• **REQUIREMENTS**:
(a) In the OCaml immutability thread below, write out the passage that begins at the words "let x = 42 in" and stops after the words "of this let.", copying it character for character.
(b) In the OCaml immutability thread below, what does the second answer use to create a mutable value?

• **PROVIDED TEXT**:
..........

Immutable variables in OCaml

Question

I'm learning OCaml, and I'm a bit confused with the immutability of variables. According to the book I'm reading, variables are immutable. So far so good, but why on Earth can I do this:

let foo = 42
let foo = 4242

What am I missing??

Answer 1

The usual form of let is the let ... in expression, where you define a variable binding, which only exists in the inside of the body of the let. The body of the let is a new scope.

let x = 42 in (* body here *)

Here the "body" of the let is a new scope that is different from the one outside, with all the variables from the outside with an additional local variable x that is only defined in the body of this let.

Now you are talking about lets at the top level of the file. These look a little different syntactically (there is no in), but really they are the same, with the "body" being the rest of the file. So here you can think of the rest of the file after the let as a new scope, with x being a local variable of this scope. So your code is equivalent to this:

let foo = 42 in (
  let foo = 4242 in (
    (* rest of file *)
  )
)

Here your inner let binds a local variable that has the same name as a variable that already exists in the outer scope. That doesn't matter. You are binding a new variable in an inner scope. If it happens to have the same name as a variable in an outer scope, then code in the inner scope referencing that name will refer to the innermost binding. The two variables, however, are completely independent.

In a C-like language, it would be something like this:

{
    const int foo = 42;
    {
        const int foo = 4242;
        // rest of code here
    }
}

See? There is no assignment to any variables here.

Answer 2

I think the best way to explain is with an example. Consider this code (executed in the OCaml REPL):

# let foo = 42;;
val foo : int = 42

# let return_foo () = foo;;
val return_foo : unit -> int = <fun>

# let foo = 24;;
val foo : int = 24

# return_foo ();;
- : int = 42

The above code does the following:

1. Binds 42 to the name foo.
2. Creates a function return_foo () that returns the value bound to foo.
3. Binds 24 to the name foo (which hides the previous binding of foo).
4. Calls the return_foo () function, which returns 42.

Compare this with the behaviour of a mutable value (created using ref in OCaml):

# let foo = ref 42;;
val foo : int ref = {contents = 42}

# let return_foo () = !foo;;
val return_foo : unit -> int = <fun>

# foo := 24;;
- : unit = ()

# return_foo ();;
- : int = 24

which:

1. Creates a mutable reference containing 42 and binds it to the name foo.
2. Creates a function return_foo () that returns the value stored in the reference bound to foo.
3. Stores 24 in the reference bound to foo.
4. Calls the return_foo () function, which returns 24.

Answer 3

The name foo is first bound to an immutable value 42 and later it is rebound to another immutable value 4242. You can even bind the same name to variables of different types. In OCaml we are talking not about mutability of a variable, but about a mutability of a value. For example, if you bind foo to an array of values, this would be the same name, but bound to a mutable data, so that the value of a variable can change in time. Finally, each new binding just hides the previous one, so the original foo is still bound to 42, but it is invisible and will garbage collected.

Maybe a little example will clarify the idea:

let example () = 
  let foo = 42     in (* 1 *)
  let foo = 4242   in (* 2 *)
  let foo = [|42|] in (* 3 *)
  foo.(0) <- 56       (* 4 *)

It might be easier to have the following mental model:

                  (*1*)  +--------+
                  +----> |   42   |
+------------+    |      +--------+
|            +----+
|    foo     +----+      +--------+
|            |    +----> |  4242  |
+---------+--+    (*2*)  +--------+
          |
          |       (*3*)  +--------+
          +------------> |[| 42 |]|
                  (*4*)  +--------+

On lines 1 and 2 we just bind a variable foo to two different values. On line 3 we bind it to an array that contains one element. On line 4, we change the value, and foo is still bound to the same value, but the value contains different datum.

I hope I didn't confuse you even more ;)

..........

• **MATERIAL**:
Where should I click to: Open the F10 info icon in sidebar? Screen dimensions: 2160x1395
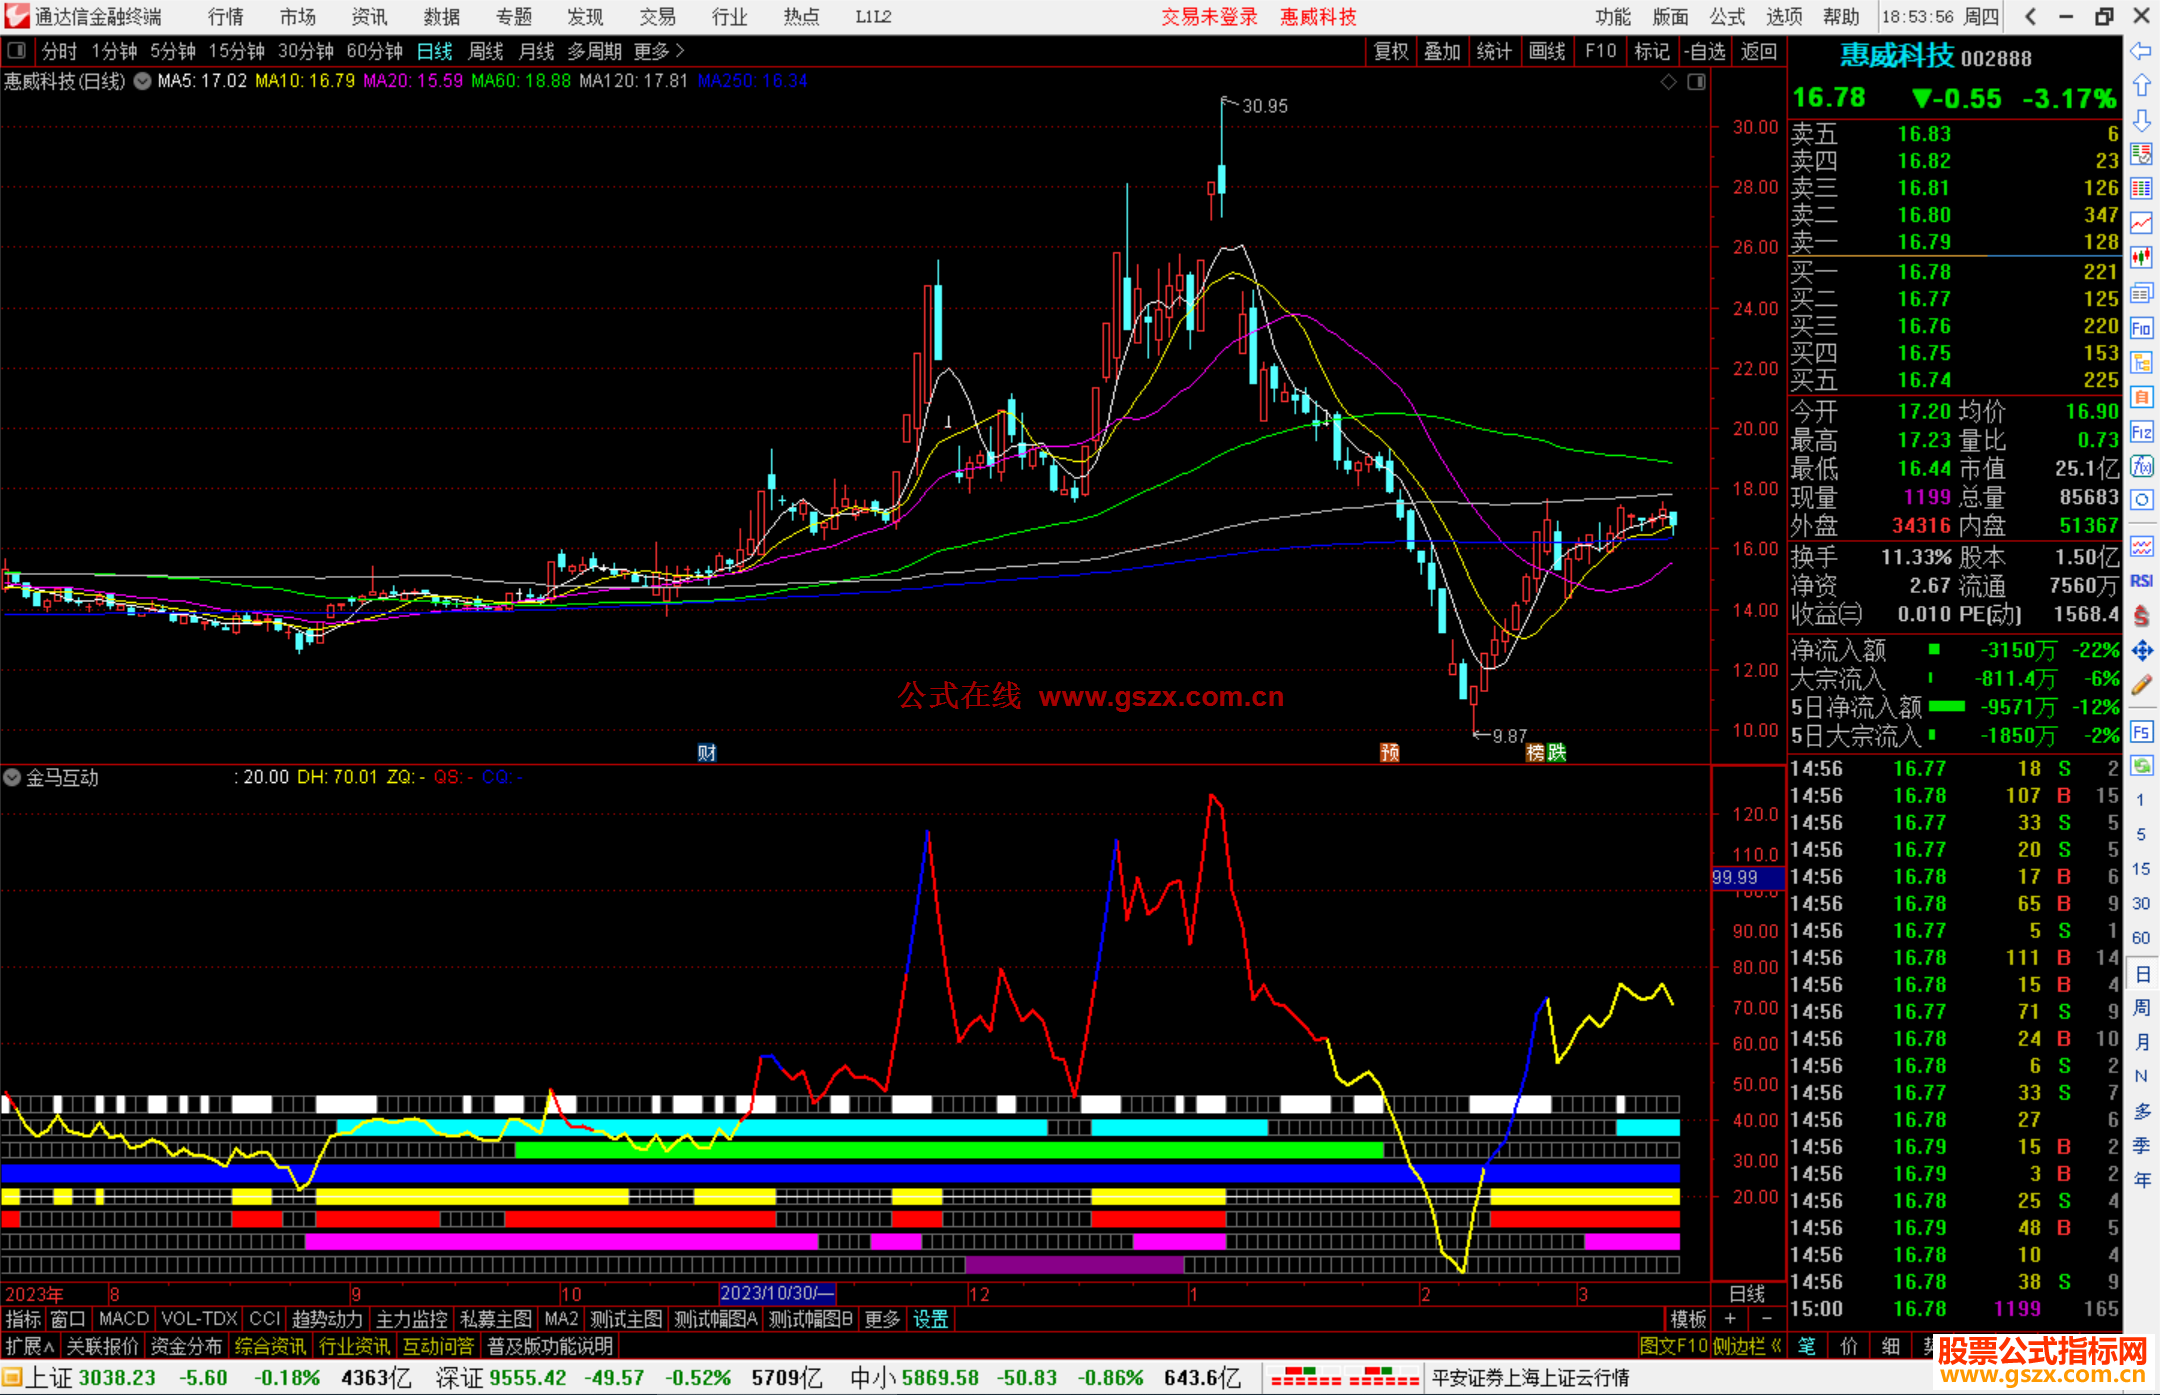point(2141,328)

..........

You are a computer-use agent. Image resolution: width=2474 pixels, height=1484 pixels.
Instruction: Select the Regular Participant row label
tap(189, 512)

..........

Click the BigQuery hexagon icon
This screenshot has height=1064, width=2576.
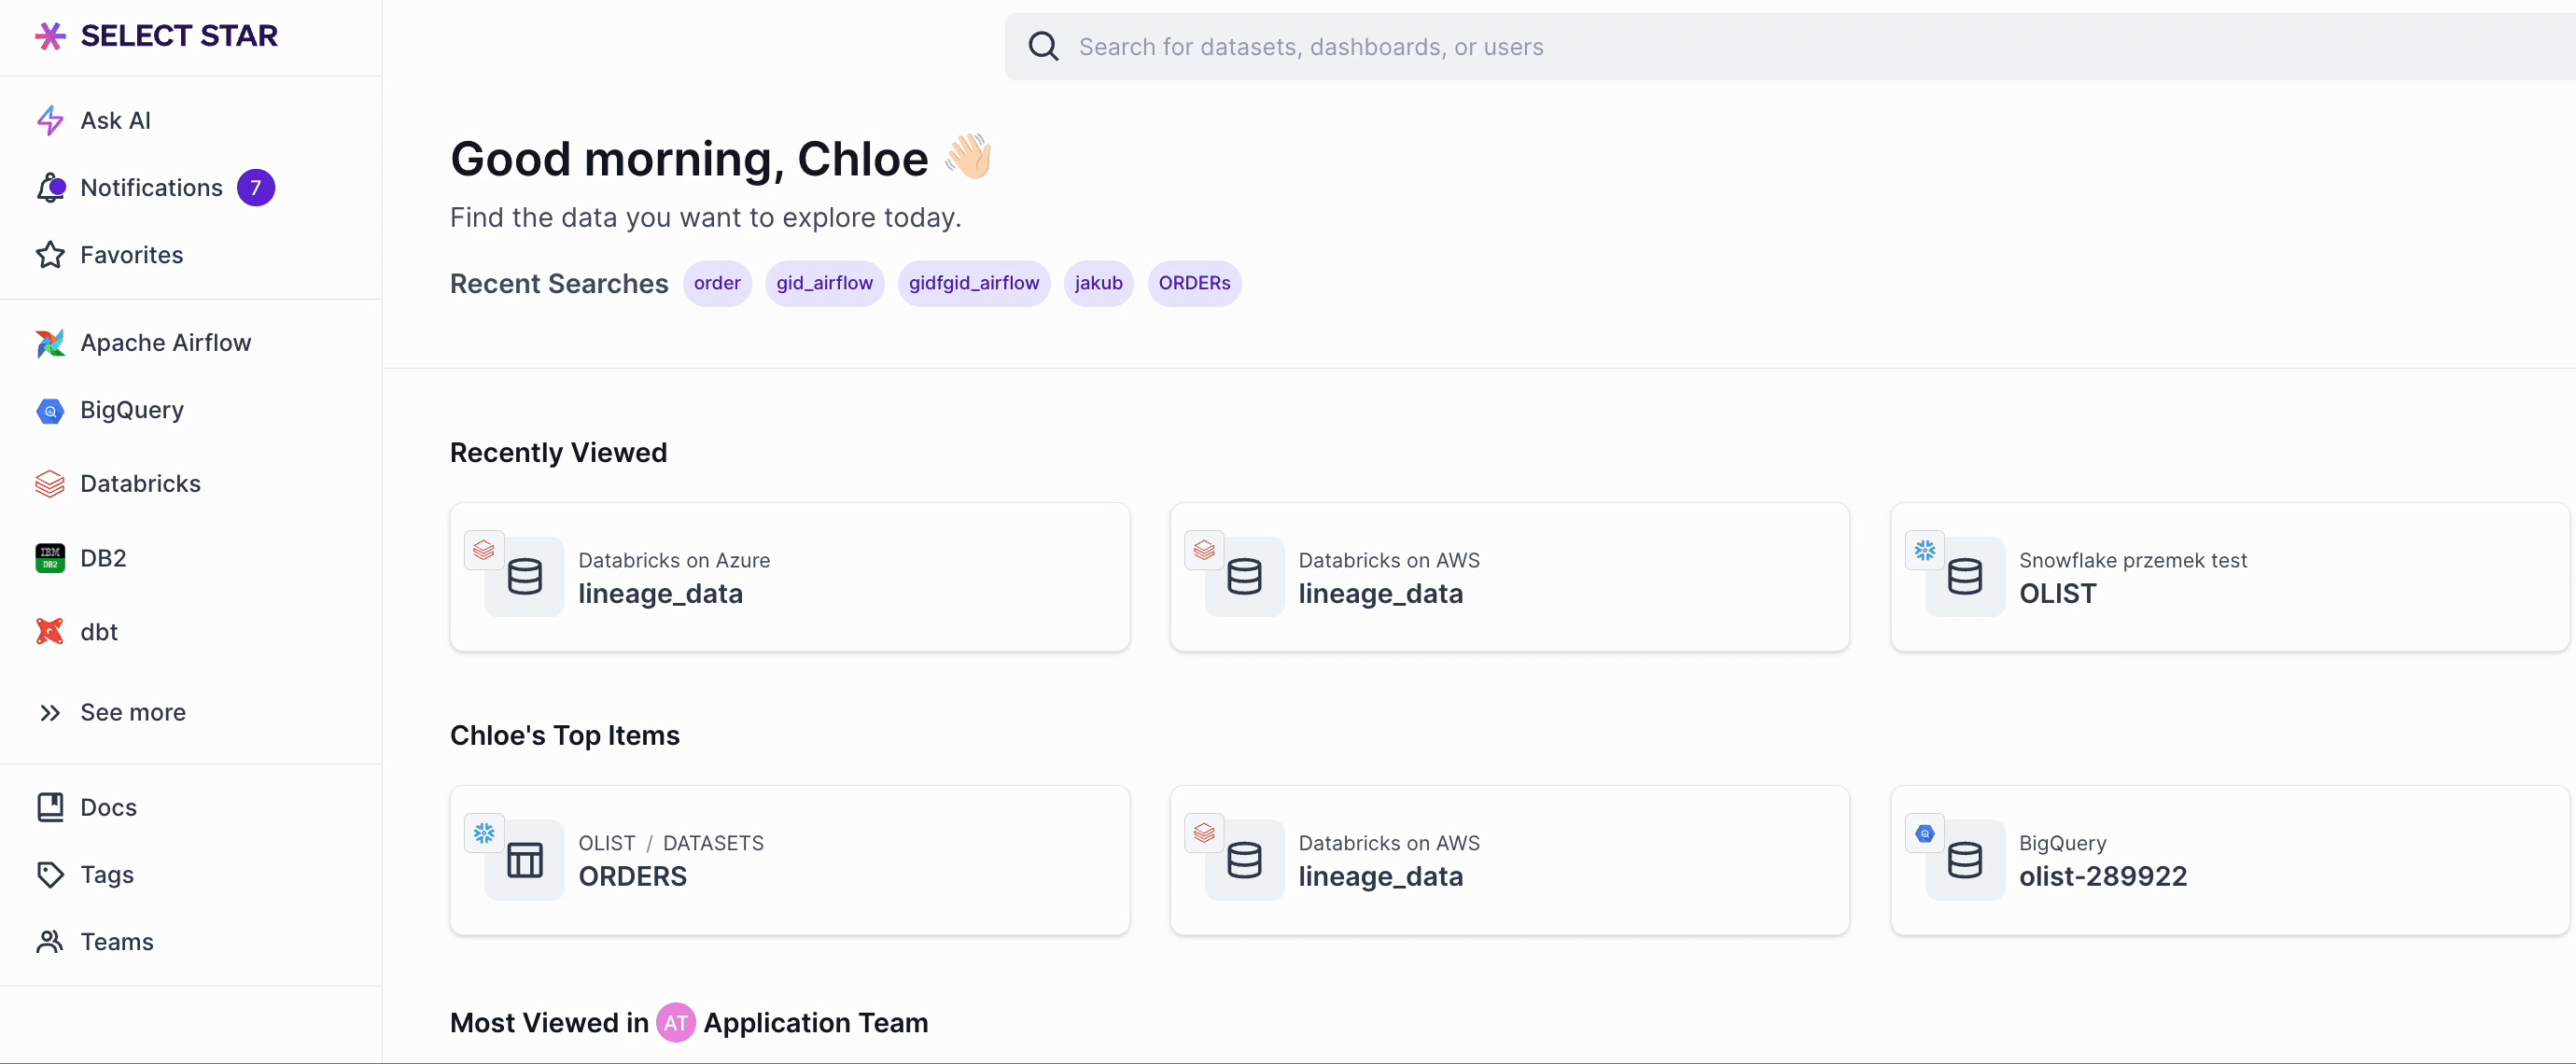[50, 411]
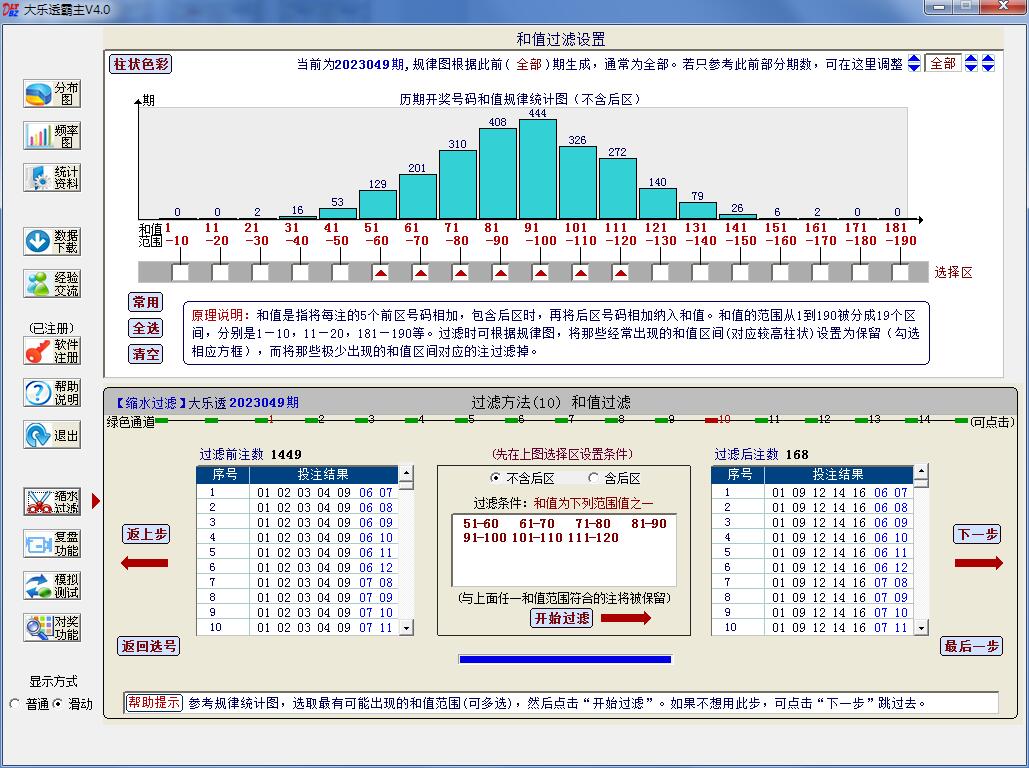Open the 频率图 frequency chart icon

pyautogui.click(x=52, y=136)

..........

• **REPLIES**:
(a)
let x = 42 in (* body here *)

Here the "body" of the let is a new scope that is different from the one outside, with all the variables from the outside with an additional local variable x that is only defined in the body of this let.

(b) It uses ref.